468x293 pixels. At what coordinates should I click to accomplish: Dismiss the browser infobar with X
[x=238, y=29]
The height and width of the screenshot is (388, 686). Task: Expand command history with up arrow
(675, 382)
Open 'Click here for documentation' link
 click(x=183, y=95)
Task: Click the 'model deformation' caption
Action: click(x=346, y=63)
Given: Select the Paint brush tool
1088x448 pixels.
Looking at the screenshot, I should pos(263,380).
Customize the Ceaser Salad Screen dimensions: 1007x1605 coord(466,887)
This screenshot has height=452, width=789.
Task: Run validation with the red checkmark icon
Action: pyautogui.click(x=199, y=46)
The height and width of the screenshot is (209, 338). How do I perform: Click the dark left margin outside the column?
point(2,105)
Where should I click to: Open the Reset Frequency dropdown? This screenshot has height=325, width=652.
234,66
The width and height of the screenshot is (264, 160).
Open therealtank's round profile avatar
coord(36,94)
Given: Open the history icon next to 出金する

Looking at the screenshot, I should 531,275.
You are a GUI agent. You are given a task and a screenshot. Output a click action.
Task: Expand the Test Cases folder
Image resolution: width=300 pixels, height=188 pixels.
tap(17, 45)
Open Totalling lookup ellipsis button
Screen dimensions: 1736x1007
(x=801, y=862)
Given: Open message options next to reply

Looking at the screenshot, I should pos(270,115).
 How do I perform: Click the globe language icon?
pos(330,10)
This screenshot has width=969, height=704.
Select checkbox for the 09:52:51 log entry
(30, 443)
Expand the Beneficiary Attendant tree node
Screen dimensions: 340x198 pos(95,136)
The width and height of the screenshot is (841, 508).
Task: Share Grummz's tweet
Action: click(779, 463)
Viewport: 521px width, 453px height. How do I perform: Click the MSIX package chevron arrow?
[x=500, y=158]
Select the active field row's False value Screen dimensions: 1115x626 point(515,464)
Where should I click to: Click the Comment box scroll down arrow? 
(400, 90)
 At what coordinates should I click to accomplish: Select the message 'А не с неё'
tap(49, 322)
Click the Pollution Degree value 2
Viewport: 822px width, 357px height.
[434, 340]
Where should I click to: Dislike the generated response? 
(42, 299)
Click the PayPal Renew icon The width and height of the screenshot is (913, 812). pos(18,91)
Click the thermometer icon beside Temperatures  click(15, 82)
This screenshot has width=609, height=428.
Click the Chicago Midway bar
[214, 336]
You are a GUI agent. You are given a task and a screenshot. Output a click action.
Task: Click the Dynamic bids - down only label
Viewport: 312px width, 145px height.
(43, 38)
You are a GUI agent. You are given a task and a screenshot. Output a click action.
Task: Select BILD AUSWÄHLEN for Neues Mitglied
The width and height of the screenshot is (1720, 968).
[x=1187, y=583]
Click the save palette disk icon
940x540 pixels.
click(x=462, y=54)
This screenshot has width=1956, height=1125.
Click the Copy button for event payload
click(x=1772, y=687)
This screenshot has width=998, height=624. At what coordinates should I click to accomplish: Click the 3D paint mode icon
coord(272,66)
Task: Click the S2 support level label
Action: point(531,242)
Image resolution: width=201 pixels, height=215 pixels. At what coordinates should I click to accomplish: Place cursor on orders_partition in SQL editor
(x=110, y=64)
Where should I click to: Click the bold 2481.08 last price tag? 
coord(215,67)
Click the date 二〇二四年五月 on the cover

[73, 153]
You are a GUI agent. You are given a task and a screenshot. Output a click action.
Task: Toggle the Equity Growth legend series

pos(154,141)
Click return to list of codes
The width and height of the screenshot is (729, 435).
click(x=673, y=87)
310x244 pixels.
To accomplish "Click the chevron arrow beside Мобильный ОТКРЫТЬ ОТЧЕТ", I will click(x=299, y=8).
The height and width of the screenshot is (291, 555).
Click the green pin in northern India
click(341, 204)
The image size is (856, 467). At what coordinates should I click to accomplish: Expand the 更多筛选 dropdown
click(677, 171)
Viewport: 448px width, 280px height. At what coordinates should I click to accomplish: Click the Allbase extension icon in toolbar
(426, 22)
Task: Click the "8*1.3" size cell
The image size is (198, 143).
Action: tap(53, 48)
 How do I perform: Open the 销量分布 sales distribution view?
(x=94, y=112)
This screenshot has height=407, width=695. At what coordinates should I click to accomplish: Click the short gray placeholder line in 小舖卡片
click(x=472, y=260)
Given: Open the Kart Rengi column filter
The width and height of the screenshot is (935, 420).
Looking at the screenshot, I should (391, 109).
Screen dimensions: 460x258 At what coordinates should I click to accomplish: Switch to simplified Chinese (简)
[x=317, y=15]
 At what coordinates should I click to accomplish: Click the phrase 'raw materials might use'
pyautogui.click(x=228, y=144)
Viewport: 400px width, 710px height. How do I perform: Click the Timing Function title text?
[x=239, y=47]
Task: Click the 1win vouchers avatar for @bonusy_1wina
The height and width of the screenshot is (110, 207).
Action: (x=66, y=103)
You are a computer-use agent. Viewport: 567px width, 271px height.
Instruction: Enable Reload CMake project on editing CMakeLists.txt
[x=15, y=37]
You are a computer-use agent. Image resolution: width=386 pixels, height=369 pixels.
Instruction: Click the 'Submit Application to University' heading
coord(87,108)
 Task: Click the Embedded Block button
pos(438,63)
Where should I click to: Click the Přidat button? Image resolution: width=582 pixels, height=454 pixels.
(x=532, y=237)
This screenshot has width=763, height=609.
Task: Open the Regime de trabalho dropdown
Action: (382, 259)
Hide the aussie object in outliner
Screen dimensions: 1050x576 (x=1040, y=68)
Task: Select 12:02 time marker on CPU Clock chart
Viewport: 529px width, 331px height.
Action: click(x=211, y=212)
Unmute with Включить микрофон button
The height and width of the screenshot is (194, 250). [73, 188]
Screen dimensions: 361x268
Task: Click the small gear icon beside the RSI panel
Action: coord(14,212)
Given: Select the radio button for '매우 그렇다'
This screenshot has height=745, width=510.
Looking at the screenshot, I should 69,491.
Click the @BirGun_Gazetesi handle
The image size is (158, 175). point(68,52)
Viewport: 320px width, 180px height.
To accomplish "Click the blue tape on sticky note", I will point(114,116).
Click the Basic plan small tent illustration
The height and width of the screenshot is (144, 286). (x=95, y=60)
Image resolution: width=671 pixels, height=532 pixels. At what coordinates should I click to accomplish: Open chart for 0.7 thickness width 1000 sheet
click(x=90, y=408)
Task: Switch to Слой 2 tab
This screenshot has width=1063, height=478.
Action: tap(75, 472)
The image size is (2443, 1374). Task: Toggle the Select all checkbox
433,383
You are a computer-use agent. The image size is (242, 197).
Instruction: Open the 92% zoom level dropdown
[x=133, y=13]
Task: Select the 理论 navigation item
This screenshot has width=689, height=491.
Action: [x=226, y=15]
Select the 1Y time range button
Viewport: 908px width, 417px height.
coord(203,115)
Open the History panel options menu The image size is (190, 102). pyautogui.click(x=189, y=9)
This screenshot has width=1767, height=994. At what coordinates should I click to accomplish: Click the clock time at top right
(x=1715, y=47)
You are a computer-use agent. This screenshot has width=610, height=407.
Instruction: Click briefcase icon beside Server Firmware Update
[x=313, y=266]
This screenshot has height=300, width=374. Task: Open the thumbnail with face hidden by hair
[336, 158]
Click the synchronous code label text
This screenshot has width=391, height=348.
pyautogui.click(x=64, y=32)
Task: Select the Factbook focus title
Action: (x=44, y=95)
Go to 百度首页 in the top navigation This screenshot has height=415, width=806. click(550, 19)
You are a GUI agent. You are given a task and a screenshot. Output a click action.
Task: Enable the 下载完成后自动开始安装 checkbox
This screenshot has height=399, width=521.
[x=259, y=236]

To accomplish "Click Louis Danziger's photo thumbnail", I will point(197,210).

--------------------

*Goal of the exercise:* In the data above, find the line with "Viewport: 529px width, 331px height." and the line with "Given: Select the radio button for '매우 그렇다'". Retype both, plus every line between them, exactly.

*Answer area:*
Viewport: 529px width, 331px height.
Action: click(x=211, y=212)
Unmute with Включить микрофон button
The height and width of the screenshot is (194, 250). [73, 188]
Screen dimensions: 361x268
Task: Click the small gear icon beside the RSI panel
Action: coord(14,212)
Given: Select the radio button for '매우 그렇다'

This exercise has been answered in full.